→ **Brief**: The task calls for each line of the records below in which the word "Select" appears.

*** Task material Section Begins ***

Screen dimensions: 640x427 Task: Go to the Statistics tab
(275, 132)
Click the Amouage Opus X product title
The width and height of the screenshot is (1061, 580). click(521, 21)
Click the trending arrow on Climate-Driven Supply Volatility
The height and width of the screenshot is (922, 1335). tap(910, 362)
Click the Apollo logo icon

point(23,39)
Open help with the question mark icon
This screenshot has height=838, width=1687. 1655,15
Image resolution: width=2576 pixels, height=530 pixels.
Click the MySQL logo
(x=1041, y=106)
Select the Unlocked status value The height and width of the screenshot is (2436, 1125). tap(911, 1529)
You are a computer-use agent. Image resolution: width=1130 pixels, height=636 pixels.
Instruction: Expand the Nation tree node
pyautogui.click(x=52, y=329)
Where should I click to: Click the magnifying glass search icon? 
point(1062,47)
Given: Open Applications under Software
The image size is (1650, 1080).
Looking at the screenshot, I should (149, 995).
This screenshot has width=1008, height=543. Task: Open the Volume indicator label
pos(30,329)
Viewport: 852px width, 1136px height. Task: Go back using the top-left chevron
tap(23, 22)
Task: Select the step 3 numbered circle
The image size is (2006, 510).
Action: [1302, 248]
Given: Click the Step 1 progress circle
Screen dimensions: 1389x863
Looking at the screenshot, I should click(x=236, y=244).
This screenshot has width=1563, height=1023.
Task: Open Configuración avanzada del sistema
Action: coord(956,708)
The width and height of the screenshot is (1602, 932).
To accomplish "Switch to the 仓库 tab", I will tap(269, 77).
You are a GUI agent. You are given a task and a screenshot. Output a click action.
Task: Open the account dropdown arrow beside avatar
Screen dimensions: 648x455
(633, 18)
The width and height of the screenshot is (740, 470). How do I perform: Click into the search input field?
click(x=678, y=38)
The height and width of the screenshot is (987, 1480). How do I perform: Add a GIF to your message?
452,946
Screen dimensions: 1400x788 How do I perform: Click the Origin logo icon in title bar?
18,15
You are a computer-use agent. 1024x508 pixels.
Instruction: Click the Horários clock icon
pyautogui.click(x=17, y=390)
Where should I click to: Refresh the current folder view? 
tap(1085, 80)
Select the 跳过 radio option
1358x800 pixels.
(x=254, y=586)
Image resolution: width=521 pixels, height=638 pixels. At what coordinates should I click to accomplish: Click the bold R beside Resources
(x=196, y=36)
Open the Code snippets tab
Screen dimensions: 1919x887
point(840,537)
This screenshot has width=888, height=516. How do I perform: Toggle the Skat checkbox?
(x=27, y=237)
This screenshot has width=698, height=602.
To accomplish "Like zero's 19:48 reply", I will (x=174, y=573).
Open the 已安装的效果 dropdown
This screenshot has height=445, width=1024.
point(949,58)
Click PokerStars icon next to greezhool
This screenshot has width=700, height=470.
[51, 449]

*** Task material Section Ends ***

→ **Written reply**:
Select the Unlocked status value The height and width of the screenshot is (2436, 1125). tap(911, 1529)
Task: Select the step 3 numbered circle
Select the 跳过 radio option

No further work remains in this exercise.